Change each "button" to "control" in the items below and copy them with no other changes. Leave the pictures out.

##########

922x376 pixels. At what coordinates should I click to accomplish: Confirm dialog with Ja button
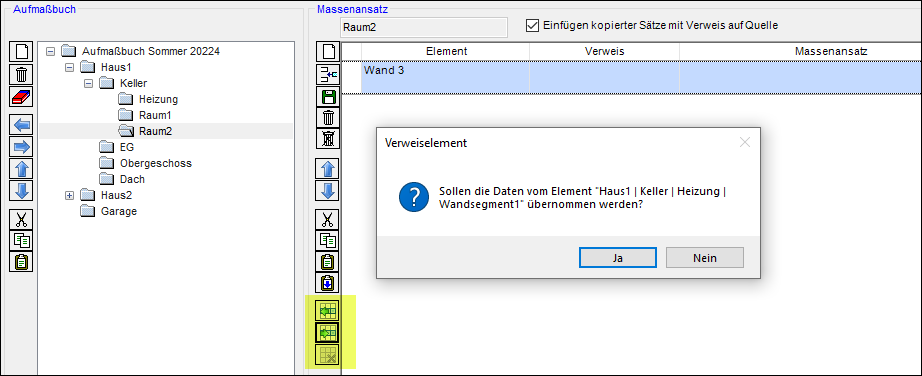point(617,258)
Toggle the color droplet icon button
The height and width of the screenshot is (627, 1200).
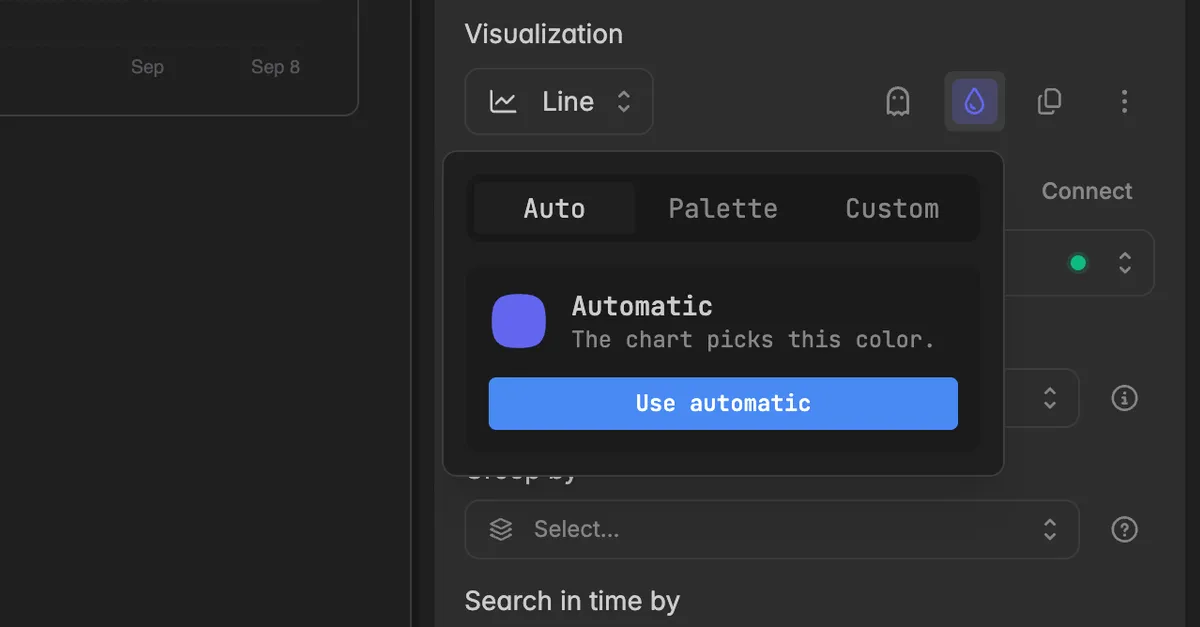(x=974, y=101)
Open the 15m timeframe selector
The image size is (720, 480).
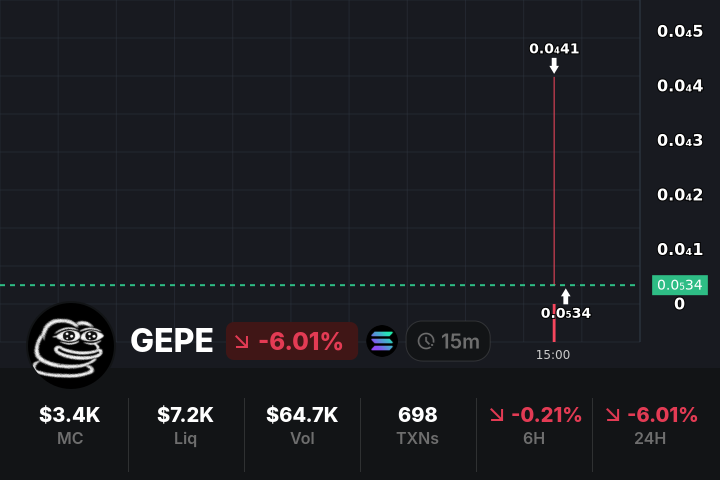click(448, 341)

##########

Task output:
922x376 pixels. At what coordinates should I click to accomplish: Confirm dialog with Ja control
point(617,258)
Toggle the color droplet icon control
The height and width of the screenshot is (627, 1200).
(x=974, y=101)
Open the 15m timeframe selector
The image size is (720, 480).
click(448, 341)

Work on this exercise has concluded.